*ENSEMBLE DE CONSIGNES*.
[A] Répondez à ces questions sur le texte proposé :
(i) Dans quelle ville et dans quelle décennie se déroule l'histoire de Trainspotting ?
(ii) Pour quelle exposition et en quelles années Nan Goldin a-t-elle réalisé son diaporama ?
(iii) Comment s'appelle le neveu de Nan Goldin qu'on voit dans Heartbeat ?
[B] Quels sont tous les noms de personnes cités dans le texte proposé ?

*TEXTE PROPOSÉ*.
● ● ●

Je dois dire que pendant longtemps, j’ai détesté le film Trainspotting. L’histoire de ce garçon qui passe à travers tous les problèmes de drogue et même de magouilles d’argent avec la pègre dans les années 80 à Édimbourg, alors que ses amis y restent d’une manière ou d’une autre, me semblait irritante. J’y trouvais un récit rassurant pour adolescents. Un récit où le héros est presque immortel. Mais je dois dire que maintenant, je l’aime, ce film. J’ai envie de héros qui survivent, qui réussissent à continuer leur vie. Qui tiennent assez à leur être, à leur souvenir et à leur devenir pour continuer à exister.
Et je crois qu’il y a de cela dans Nan Goldin. Un récit qui justifie la survie. Elle nous y dit qu’elle est encore là, sans trop savoir pourquoi et comment.
Dans son diaporama réalisé pour son expo à Beaubourg en 2000-2001, elle nous montre comment, malgré la nostalgie présente dans ses images, elle fait néanmoins le choix du présent. Dans Heartbeat, elle nous montre des amis prenant leur bain avec leurs enfants, son neveu Simon en train de faire l’amour avec sa copine Jessica. Radieuses images. La photo comme bonheur et éclat de joie. Nan Goldin et la prise photographique comme héroïnes.

● ● ●

*DONNÉES ENREGISTRÉES*.
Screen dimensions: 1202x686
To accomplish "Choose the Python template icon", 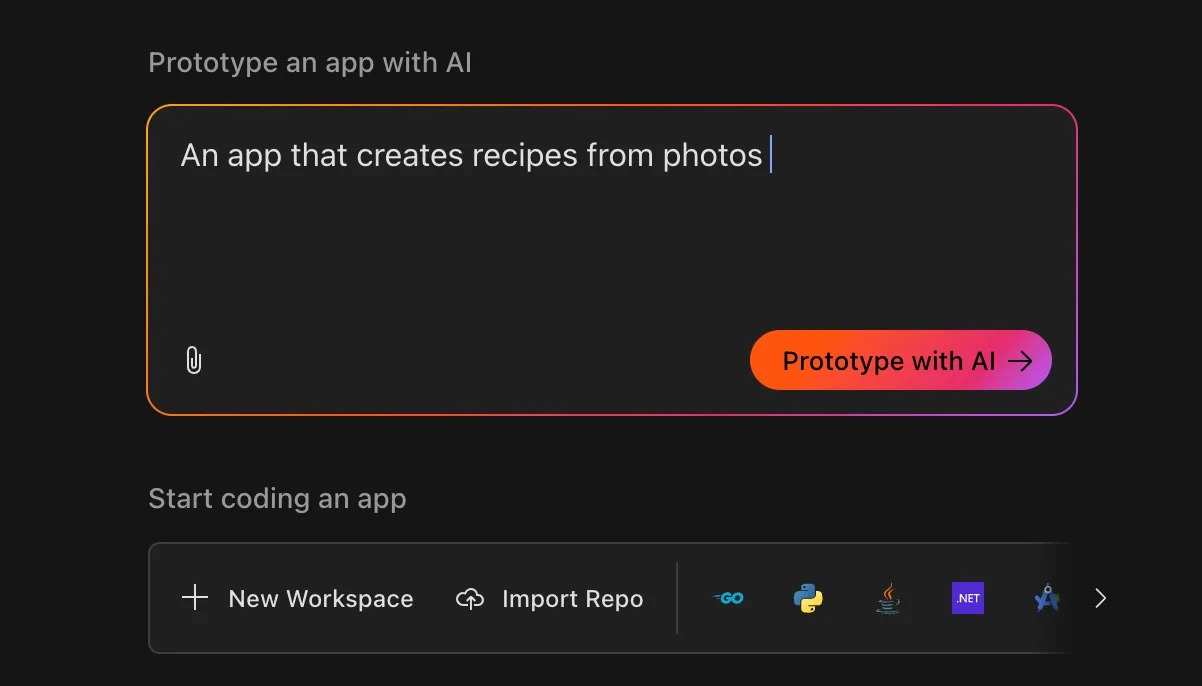I will tap(808, 598).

● ● ●

*RÉPONSES*.
[A]
(i) À Édimbourg, dans les années 80.
(ii) Pour son expo à Beaubourg, en 2000-2001.
(iii) Simon.

[B]
- Nan Goldin
- Simon
- Jessica